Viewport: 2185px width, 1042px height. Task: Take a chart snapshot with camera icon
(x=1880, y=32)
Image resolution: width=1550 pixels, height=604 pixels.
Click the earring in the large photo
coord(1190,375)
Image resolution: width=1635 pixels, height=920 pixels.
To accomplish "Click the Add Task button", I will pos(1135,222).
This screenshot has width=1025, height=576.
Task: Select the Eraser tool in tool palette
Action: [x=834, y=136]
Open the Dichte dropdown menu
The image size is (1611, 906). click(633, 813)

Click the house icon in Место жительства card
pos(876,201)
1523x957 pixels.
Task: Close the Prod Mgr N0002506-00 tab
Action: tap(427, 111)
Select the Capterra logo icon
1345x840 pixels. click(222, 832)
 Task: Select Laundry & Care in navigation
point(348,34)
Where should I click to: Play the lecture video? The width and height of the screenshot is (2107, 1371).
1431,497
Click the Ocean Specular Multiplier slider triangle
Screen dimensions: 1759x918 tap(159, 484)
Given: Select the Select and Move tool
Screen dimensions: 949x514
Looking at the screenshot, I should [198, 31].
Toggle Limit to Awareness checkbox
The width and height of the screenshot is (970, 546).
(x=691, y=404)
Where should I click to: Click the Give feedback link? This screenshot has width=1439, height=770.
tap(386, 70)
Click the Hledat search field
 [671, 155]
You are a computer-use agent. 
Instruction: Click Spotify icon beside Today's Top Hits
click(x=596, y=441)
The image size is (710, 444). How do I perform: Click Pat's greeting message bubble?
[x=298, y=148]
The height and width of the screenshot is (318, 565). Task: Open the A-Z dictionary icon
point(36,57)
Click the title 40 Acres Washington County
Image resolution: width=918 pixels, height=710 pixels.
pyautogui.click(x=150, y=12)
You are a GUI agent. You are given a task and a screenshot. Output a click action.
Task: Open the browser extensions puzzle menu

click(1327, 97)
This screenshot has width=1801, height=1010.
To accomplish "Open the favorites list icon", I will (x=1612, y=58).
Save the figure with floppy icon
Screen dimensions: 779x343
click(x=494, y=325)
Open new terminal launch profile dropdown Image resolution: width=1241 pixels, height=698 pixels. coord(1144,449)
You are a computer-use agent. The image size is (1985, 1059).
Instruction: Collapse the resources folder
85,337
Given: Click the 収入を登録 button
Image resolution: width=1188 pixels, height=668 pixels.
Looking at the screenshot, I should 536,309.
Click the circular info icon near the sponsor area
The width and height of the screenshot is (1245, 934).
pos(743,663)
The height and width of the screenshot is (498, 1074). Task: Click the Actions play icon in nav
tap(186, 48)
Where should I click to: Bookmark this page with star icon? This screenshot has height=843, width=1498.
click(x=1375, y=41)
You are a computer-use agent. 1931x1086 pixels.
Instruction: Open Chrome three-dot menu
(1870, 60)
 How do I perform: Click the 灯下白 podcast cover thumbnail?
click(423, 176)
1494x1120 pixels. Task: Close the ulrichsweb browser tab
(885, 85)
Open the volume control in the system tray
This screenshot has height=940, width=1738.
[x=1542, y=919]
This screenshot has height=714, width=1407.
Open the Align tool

◆ ◆ ◆ ◆

▶ _GOAL OF THE EXERCISE_
A complete, exact transcription of the data above is the required answer.

▶ _COMPLETED TASK_
Viewport: 2185px width, 1042px height. Task: Take a chart snapshot with camera icon
(x=1880, y=32)
Image resolution: width=1550 pixels, height=604 pixels.
Click the earring in the large photo
coord(1190,375)
Image resolution: width=1635 pixels, height=920 pixels.
To accomplish "Click the Add Task button", I will pos(1135,222).
This screenshot has width=1025, height=576.
Task: Select the Eraser tool in tool palette
Action: [x=834, y=136]
Open the Dichte dropdown menu
The image size is (1611, 906). click(633, 813)

Click the house icon in Место жительства card
pos(876,201)
1523x957 pixels.
Task: Close the Prod Mgr N0002506-00 tab
Action: tap(427, 111)
Select the Capterra logo icon
1345x840 pixels. click(222, 832)
 Task: Select Laundry & Care in navigation
point(348,34)
Where should I click to: Play the lecture video? The width and height of the screenshot is (2107, 1371).
1431,497
Click the Ocean Specular Multiplier slider triangle
Screen dimensions: 1759x918 tap(159, 484)
Given: Select the Select and Move tool
Screen dimensions: 949x514
Looking at the screenshot, I should [198, 31].
Toggle Limit to Awareness checkbox
The width and height of the screenshot is (970, 546).
(x=691, y=404)
Where should I click to: Click the Give feedback link? This screenshot has width=1439, height=770.
tap(386, 70)
Click the Hledat search field
 [671, 155]
You are a computer-use agent. 
Instruction: Click Spotify icon beside Today's Top Hits
click(x=596, y=441)
The image size is (710, 444). How do I perform: Click Pat's greeting message bubble?
[x=298, y=148]
The height and width of the screenshot is (318, 565). Task: Open the A-Z dictionary icon
point(36,57)
Click the title 40 Acres Washington County
Image resolution: width=918 pixels, height=710 pixels.
pyautogui.click(x=150, y=12)
You are a GUI agent. You are given a task and a screenshot. Output a click action.
Task: Open the browser extensions puzzle menu

click(1327, 97)
This screenshot has width=1801, height=1010.
To accomplish "Open the favorites list icon", I will (x=1612, y=58).
Save the figure with floppy icon
Screen dimensions: 779x343
click(x=494, y=325)
Open new terminal launch profile dropdown Image resolution: width=1241 pixels, height=698 pixels. coord(1144,449)
You are a computer-use agent. The image size is (1985, 1059).
Instruction: Collapse the resources folder
85,337
Given: Click the 収入を登録 button
Image resolution: width=1188 pixels, height=668 pixels.
Looking at the screenshot, I should 536,309.
Click the circular info icon near the sponsor area
The width and height of the screenshot is (1245, 934).
pos(743,663)
The height and width of the screenshot is (498, 1074). Task: Click the Actions play icon in nav
tap(186, 48)
Where should I click to: Bookmark this page with star icon? This screenshot has height=843, width=1498.
click(x=1375, y=41)
You are a computer-use agent. 1931x1086 pixels.
Instruction: Open Chrome three-dot menu
(1870, 60)
 How do I perform: Click the 灯下白 podcast cover thumbnail?
click(423, 176)
1494x1120 pixels. Task: Close the ulrichsweb browser tab
(885, 85)
Open the volume control in the system tray
This screenshot has height=940, width=1738.
[x=1542, y=919]
This screenshot has height=714, width=1407.
Open the Align tool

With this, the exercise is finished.